“Steampunk is the anxiety of empire.”
William Gibson, quoting China Mieville
I can’t lie, when I heard about the future existence of Steampunk Lego, my initial reaction was one of unfettered glee. I come from a background of the cyberpunk of Sterling and Gibson, the genre of the disaffected of the near future, a techno-dystopic, hard science fiction that spoke of society and the differences between the technological haves and have-nots. This then directly led to the creation of steampunk in their joint novel The Difference Engine. I loved the ‘what-if’ premise of a society that receives their technological Great Leap Forward early, and hypothesises what that looks like and what repercussions it has. I loved the aesthetics, the brass and the gears and the great engines of industry.
But over time I fell out of love with the genre, for reasons I couldn’t pin down. I began to look askance at the emerging of steampunk fashion while also enjoying the visual aesthetic and the craft involved in it. And yet I couldn’t put my finger on what was wrong – at least not until I observed Jess Nevins and Warren Ellis partake in a hashtag game on Twitter, in which this contribution caused some controversy:
Ringo should have made modern steampunk more punk and less affectation. #thingsringoshouldvedone
— Jess Nevins (@jessnevins) June 13, 2009
Seemingly innocuous, but it started me thinking; started making me realise what the issue was. There was no more ‘punk’ in steampunk. Hell, these days there was barely even any steam, but that’s an irrelevance. It had become affectation, it had become an aesthetic; it had become about middle-class white men, espousing a rose-tinted memory of Victorian ethics, who happened to be wearing top hats and welding goggles. In short, steampunk had stopped punching up and started punching down. We had allowed the genre of technological underclasses and the repressed to become, again in Jess Nevin’s words, “masturbatory techno-fetishism & glorification of imperialism“.
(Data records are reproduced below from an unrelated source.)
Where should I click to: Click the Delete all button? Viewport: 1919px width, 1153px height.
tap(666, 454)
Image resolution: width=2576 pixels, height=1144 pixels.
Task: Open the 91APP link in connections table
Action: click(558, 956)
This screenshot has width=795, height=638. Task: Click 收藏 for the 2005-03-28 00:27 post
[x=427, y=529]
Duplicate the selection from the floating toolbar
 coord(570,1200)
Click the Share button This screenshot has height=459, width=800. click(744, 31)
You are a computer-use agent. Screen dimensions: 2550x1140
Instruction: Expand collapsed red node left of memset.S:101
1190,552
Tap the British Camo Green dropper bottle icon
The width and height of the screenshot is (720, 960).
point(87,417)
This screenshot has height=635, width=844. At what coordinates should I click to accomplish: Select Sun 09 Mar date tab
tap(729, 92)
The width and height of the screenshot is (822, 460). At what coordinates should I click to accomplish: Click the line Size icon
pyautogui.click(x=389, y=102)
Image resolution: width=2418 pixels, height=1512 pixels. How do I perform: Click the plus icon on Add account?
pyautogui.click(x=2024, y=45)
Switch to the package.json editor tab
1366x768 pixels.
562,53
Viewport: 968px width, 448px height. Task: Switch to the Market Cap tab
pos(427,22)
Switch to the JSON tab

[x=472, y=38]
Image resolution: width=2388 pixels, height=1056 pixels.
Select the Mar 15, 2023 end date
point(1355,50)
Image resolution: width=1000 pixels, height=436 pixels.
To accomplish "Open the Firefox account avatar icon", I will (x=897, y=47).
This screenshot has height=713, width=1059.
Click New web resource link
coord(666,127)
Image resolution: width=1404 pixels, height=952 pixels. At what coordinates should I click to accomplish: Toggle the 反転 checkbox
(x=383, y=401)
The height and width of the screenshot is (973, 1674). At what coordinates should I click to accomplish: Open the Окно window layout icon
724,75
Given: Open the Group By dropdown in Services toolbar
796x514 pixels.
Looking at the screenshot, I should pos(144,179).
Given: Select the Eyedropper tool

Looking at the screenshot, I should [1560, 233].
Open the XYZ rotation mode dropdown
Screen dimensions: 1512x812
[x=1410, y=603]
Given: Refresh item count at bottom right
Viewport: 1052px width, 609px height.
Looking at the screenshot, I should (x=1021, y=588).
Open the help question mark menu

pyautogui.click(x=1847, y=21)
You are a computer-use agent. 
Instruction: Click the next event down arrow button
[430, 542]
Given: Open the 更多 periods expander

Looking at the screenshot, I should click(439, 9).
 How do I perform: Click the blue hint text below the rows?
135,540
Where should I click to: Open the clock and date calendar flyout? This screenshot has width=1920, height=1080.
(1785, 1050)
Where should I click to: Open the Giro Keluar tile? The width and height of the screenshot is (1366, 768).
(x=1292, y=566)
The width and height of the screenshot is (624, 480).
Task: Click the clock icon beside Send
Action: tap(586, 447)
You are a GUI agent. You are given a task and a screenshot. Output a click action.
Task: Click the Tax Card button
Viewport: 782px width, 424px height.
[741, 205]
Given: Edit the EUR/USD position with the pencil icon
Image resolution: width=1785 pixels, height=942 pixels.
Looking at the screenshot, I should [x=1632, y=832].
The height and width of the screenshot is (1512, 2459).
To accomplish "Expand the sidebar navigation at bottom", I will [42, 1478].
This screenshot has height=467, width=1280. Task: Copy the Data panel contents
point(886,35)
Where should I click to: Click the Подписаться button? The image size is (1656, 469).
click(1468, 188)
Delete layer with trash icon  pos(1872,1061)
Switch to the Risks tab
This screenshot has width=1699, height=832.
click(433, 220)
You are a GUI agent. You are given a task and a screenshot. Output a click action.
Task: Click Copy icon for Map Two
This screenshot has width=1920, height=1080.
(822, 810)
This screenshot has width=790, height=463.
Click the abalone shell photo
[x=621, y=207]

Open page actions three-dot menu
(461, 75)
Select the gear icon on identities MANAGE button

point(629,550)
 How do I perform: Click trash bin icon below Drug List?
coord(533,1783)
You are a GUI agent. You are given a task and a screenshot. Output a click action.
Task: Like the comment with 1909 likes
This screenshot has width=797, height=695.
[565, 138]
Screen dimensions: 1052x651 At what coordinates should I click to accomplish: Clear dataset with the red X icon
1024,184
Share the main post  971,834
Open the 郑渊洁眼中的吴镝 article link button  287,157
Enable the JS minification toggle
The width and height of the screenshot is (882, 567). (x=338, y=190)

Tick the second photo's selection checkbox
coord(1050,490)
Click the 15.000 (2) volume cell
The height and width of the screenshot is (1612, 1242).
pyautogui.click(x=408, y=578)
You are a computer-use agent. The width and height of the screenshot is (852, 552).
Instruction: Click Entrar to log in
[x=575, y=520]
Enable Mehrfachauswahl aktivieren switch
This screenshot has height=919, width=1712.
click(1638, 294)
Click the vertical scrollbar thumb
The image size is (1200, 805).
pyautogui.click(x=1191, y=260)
It set me to writing with a rage in my belly, a desire to tell a different story, a steampunk as I thought it should be, a steampunk that asked questions of the premise of the genre: Who was making all these wonderous devices, if not the poor of the workhouses? Where were the women? How was the steam-based technological boom affecting the have-nots? Where in this society were the immigrant communities that thronged the Brick Lane of Victorian London and what role did they play? Exactly how well did a steam automaton function when it was caked with the stinking night soil of an East London alley?
This project was to be called Broken Gears, a steampunk comic, a gaslit dystopia. Sadly it hasn’t yet come to pass; comics is a collaborative medium and can sometimes suffer delays because of that. But I haven’t given up on the project and I still hope it will find new life in whatever guise.
And until then, I’ll still have the dilemma, the anxiety of steampunk; I will cheer Charles Stross’s article on the matter, but also browse steampunk pocket watches on Etsy. I will start planning where to put my inevitable new Steampunk Lego, while also raging about the fact that its ‘protagonist’ is yet again a middle-class gent in a top hat. Presumably his goggles are an optional extra, available for sale separately. I will continue to admire the craft and skill that has gone into the attire of the Steampunk Aesthetes, and continually dream of what more could be done with the genre. If only it was just a little more about punk and a little less about affectation.